● Task to complete: Copy, without a single change, each line from the one that holds "Image resolution: width=255" to the bottom of the entries below, and drop any pictures.
Task input: Begin
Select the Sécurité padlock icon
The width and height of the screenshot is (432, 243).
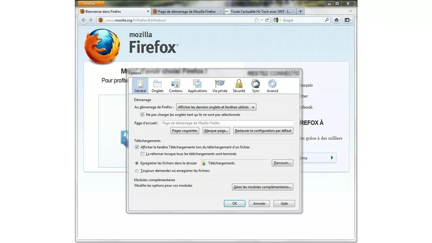(238, 85)
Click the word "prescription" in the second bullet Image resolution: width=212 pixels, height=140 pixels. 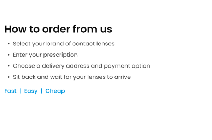(x=60, y=55)
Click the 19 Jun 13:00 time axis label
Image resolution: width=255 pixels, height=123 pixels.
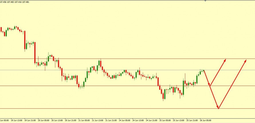point(17,120)
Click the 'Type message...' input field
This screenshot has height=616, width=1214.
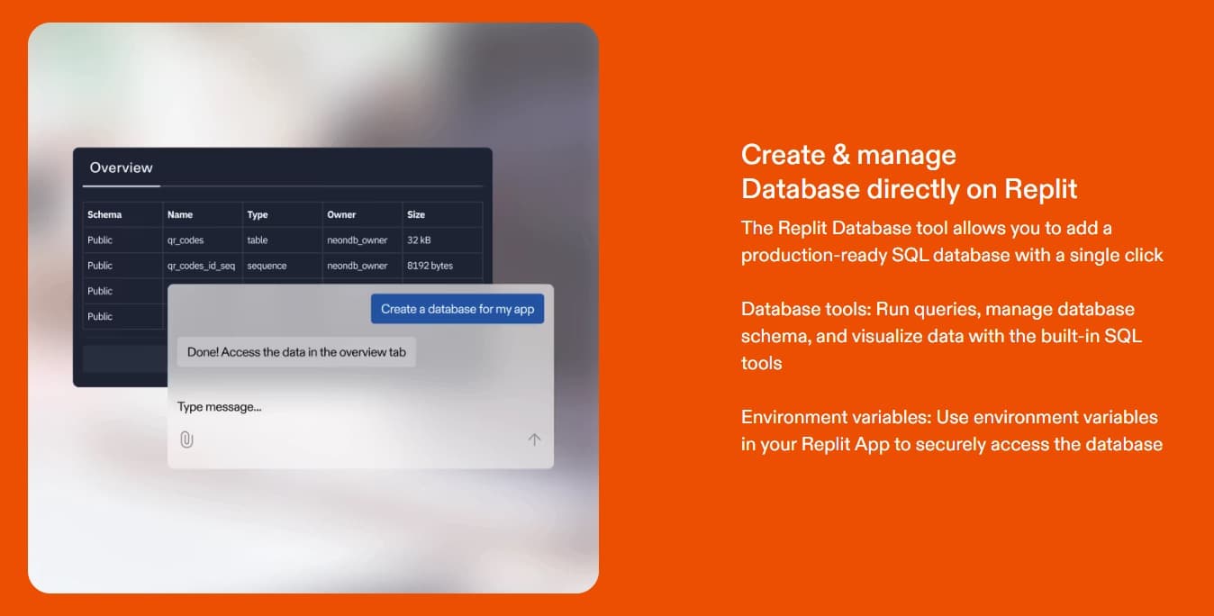(x=220, y=406)
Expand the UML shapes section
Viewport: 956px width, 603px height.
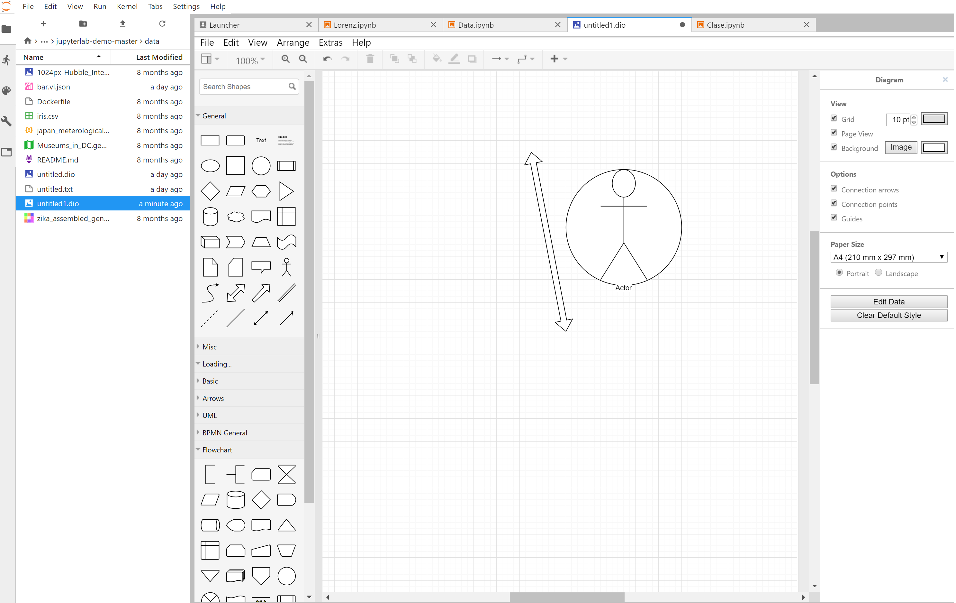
Task input: End
● Solved problem:
Image resolution: width=255 pixels, height=123 pixels.
point(17,120)
Click the 'Type message...' input field
This screenshot has height=616, width=1214.
(x=220, y=406)
Expand the UML shapes section
Viewport: 956px width, 603px height.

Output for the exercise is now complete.